Inspired

Last year I caught a documentary called A State of Mind made by VeryMuchSo Productions. This captivating film followed two young North Korean gymnasts for a year leading up to the Mass Games. These overwhelming yet highly dubious events require a cast of tens of thousands in a choreographed spectacular – the biggest and most elaborate human performance on earth. The training and rehearsals swamp the lives of anyone involved for months in advance of the shows before Kim Jong II and the Party.

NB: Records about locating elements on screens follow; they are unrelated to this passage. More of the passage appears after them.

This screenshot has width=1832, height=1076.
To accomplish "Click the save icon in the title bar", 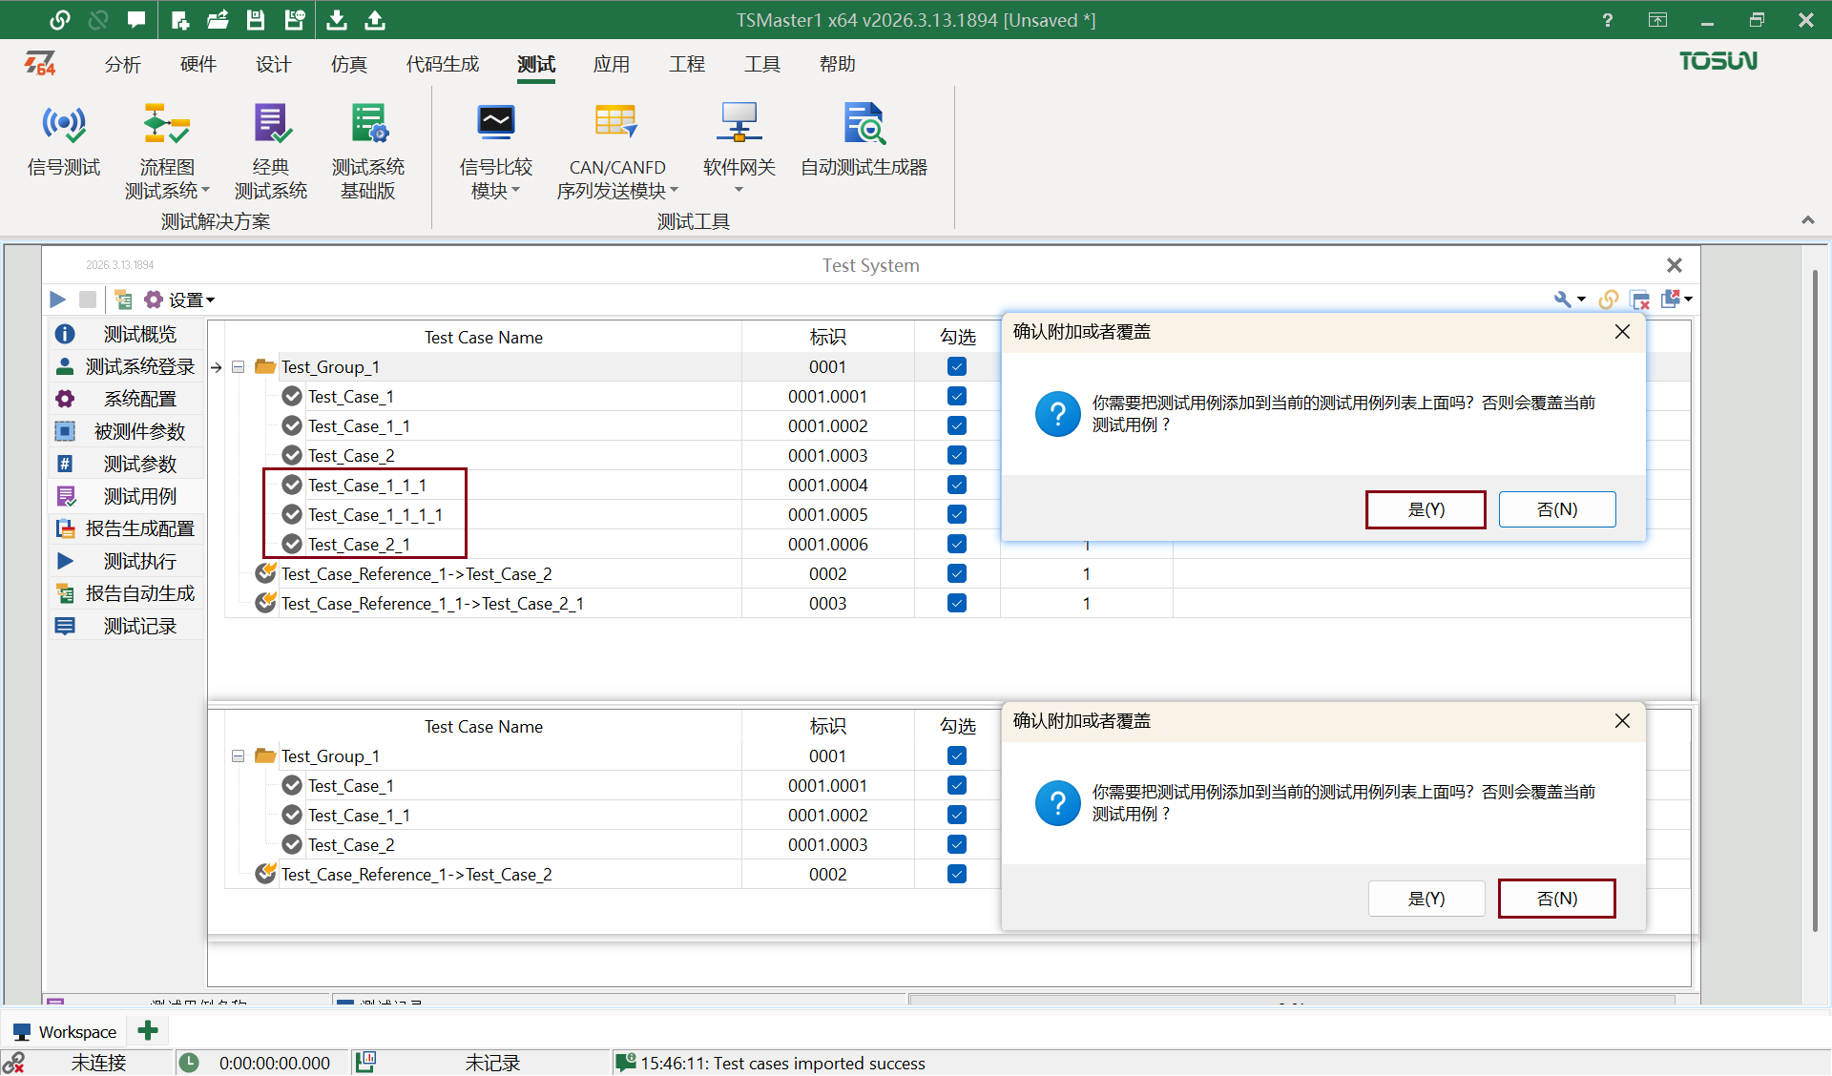I will click(x=255, y=19).
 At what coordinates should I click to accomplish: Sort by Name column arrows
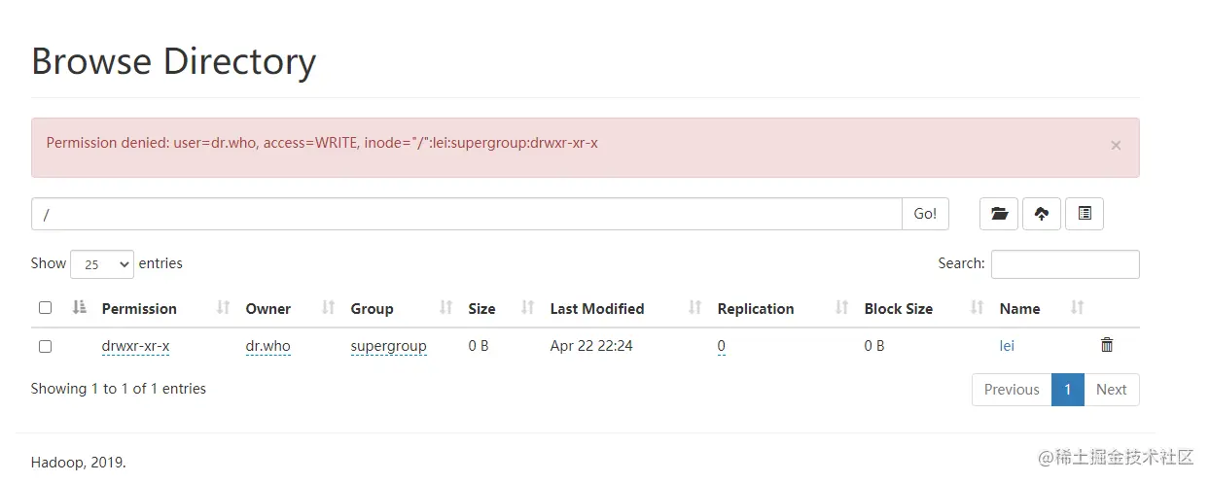1077,308
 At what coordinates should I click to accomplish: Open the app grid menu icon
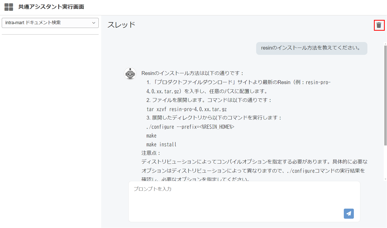click(x=8, y=7)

There are a number of sequences in the film that, at first glance, appear to be enormous plasma screens or projections of a slightly crude animation. This intriguing technology was not explained until later on: each ‘pixel’ is indeed an individual holding a book with different coloured blank pages. On command each participant opens the appropriate spread in a split moment with enviable finger dexterity, thus creating an enormous dramatic animated backdrop. These moments in the documentary are truly spectacular and undoubtedly one of the most inspiring images I have ever seen. To roll out such a low-fi mechanism en masse and so efficiently is truly remarkable – and not a single computer in sight.

This fantastic human backdrop inspired a piece of work we are currently developing for a restaurant – Burn – opening in London later this year. We are adopting some charmingly outdated technology – flapper boards – once upon a time found in many of Britain’s train stations. Each flap will perform like a single pixel to create a dynamic image taking a direct feed from a series of cameras both inside the restaurant and in the space outside.